Description of the task:
Starting with the line that contains "How do I perform: Click", give again exactly and only each line through the end of the records; include the last line and exclude pictures.

====== Study material ======

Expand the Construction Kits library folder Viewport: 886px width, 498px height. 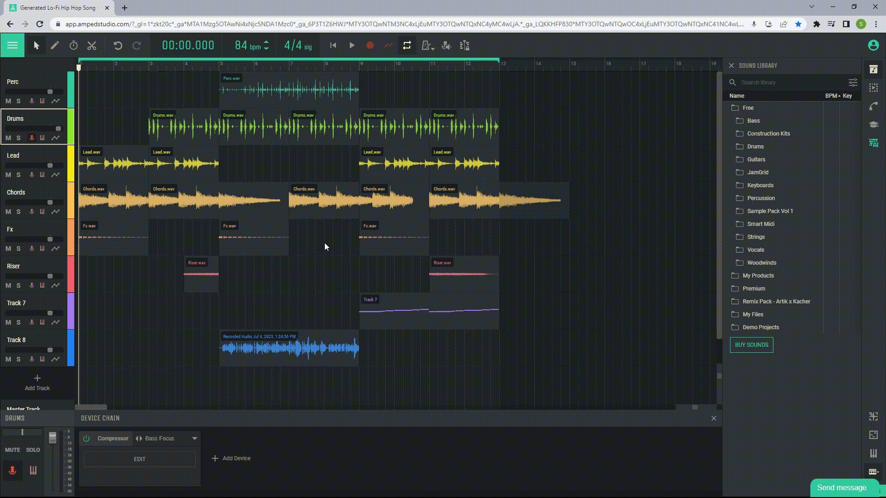point(768,133)
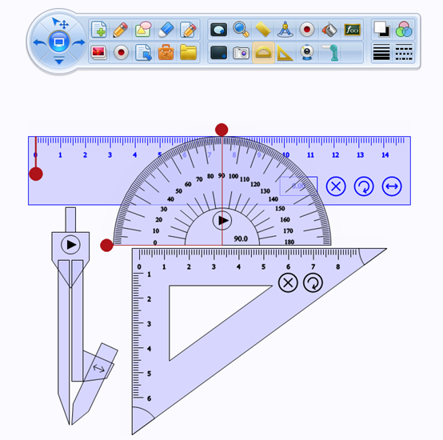Choose the solid line thickness option
Viewport: 443px width, 440px height.
(x=381, y=52)
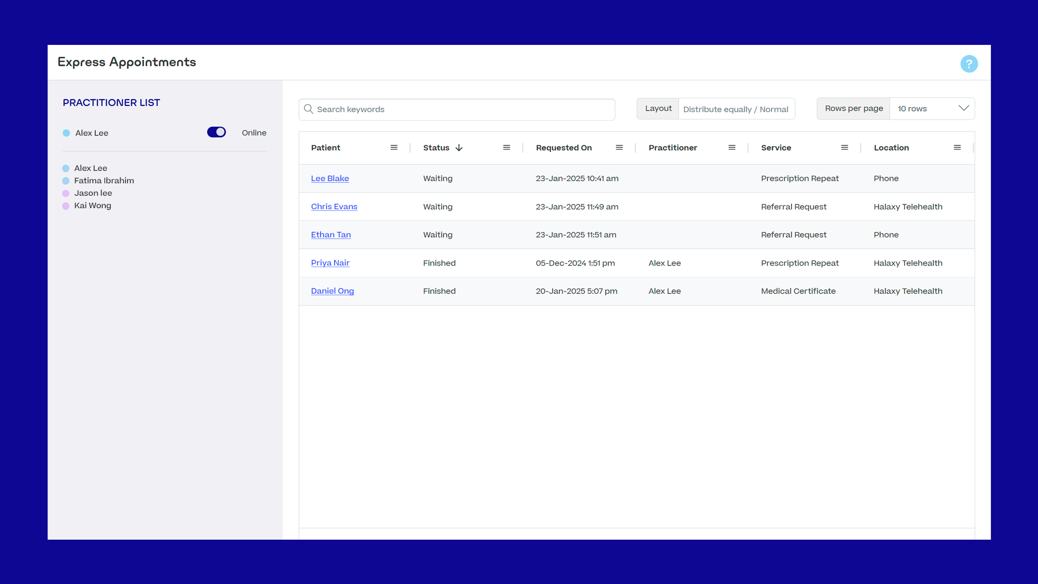This screenshot has width=1038, height=584.
Task: Open the Practitioner column menu icon
Action: point(732,148)
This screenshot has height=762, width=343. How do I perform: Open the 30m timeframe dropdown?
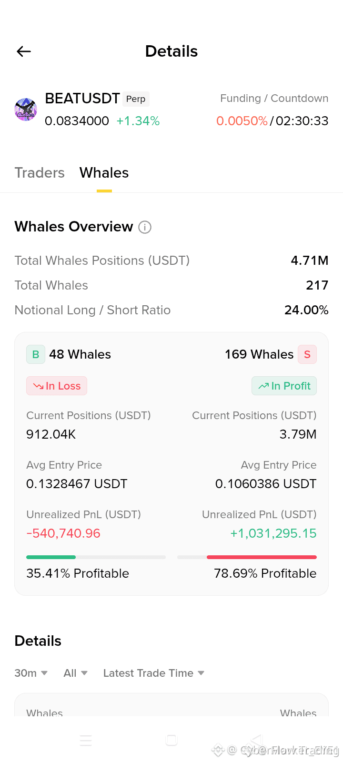coord(31,673)
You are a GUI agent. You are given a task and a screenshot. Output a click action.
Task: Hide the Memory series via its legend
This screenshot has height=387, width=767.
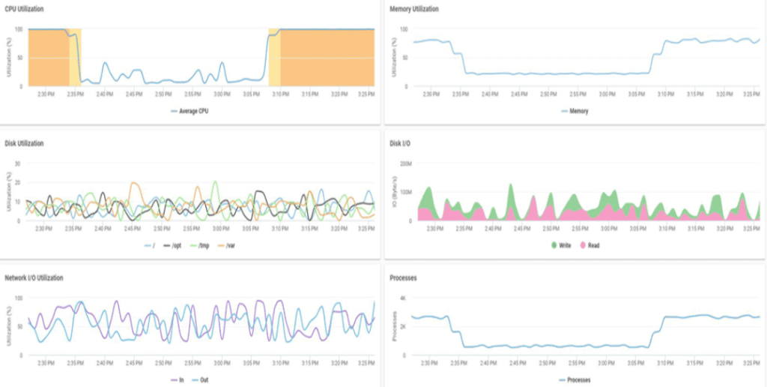575,111
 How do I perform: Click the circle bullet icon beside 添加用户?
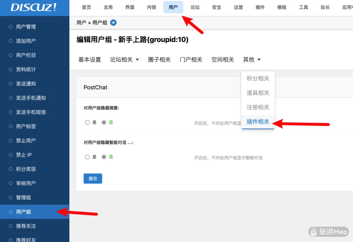(11, 41)
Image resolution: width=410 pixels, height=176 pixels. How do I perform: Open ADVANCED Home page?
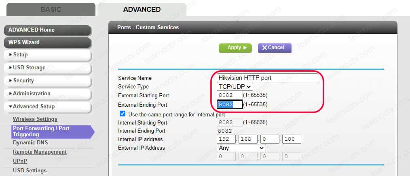[47, 30]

======

Exercise output:
 How do I perform: Click the circle bullet icon beside 添加用户?
(11, 41)
Image resolution: width=410 pixels, height=176 pixels. How do I perform: Open ADVANCED Home page?
[47, 30]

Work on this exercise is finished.